Floyd Boucard en action contre Georgia Southern.
Floyd Boucard en action contre Georgia Southern. John McGillen / USC Athletics Stephane Cadorette

François Cajelais a dirigé Floyd Boucard à l’école Armand-Corbeil, avant qu’il ne fasse le grand saut aux États-Unis. Même s’il est admiratif de son ancien poulain, il est probablement le moins surpris du monde de le voir connaître du succès.

Tout au long de notre entretien avec Boucard, il ne s’est pas mis de l’avant et nous a remerciés plusieurs fois d’avoir fait des démarches auprès de son équipe pour lui parler. Pour lui, pas question de trop se lancer de fleurs.

Pour bien comprendre toute l’étendue de son talent et les traits de personnalité qui en font un espoir de premier plan, c’est plutôt vers Cajelais qu’il a fallu se tourner.

«C’est un gars qui a une énorme confiance en lui. Il n’est intimidé par rien et je pense que c’est pour cette raison qu’il va percer. Je ne suis pas surpris qu’il ait du succès. Il ne sera jamais le genre de gars trop impressionné par la NCAA, les installations ou le gars devant lui. Pour lui, ça reste du football et, dans sa tête, il reste le meilleur», a analysé l’entraîneur.

Un jeu clé

Quand Boucard a tout détruit devant lui pour aller ensevelir le quart-arrière de Purdue pour son premier sac, Cajelais a vite compris que son ancien protégé venait de passer un message sérieux.

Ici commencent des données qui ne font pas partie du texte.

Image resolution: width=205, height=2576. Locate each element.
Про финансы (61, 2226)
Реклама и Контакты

«Ce n’était pas juste un sac du quart normal. Ce jeu signifie beaucoup parce que quand tu démolis un joueur de ligne d’une grosse université et que tu fais paraître l’adversaire pour un enfant, c’est une marque qu’il laisse. Il sera de plus en plus utilisé. Les deux partants à sa position sont projetés dans les premières rondes du repêchage de la NFL, donc Floyd joue en rotation. L’an prochain, on va le voir beaucoup», croit-il.

À Terrebonne, Cajelais n’hésitait pas à utiliser celui qu’il qualifie d’athlète unique à toutes les sauces.

«Il jouait surtout comme secondeur, mais il aurait pu être notre meilleur joueur à n’importe quelle position. On l’utilisait même comme ailier rapproché sur quelques jeux et c’était productif à chaque fois», s’est-il remémoré.

Pour sa part, Boucard, qui pourrait se rendre admissible au repêchage de la NFL dans deux ans, demeure ancré dans le présent.

«Je me répète souvent un dicton important pour moi, qui est God’s timing. Ça veut dire que Dieu dicte tout. Je fais ce que j’ai à faire et le temps va me révéler ce qui va se passer avec moi.»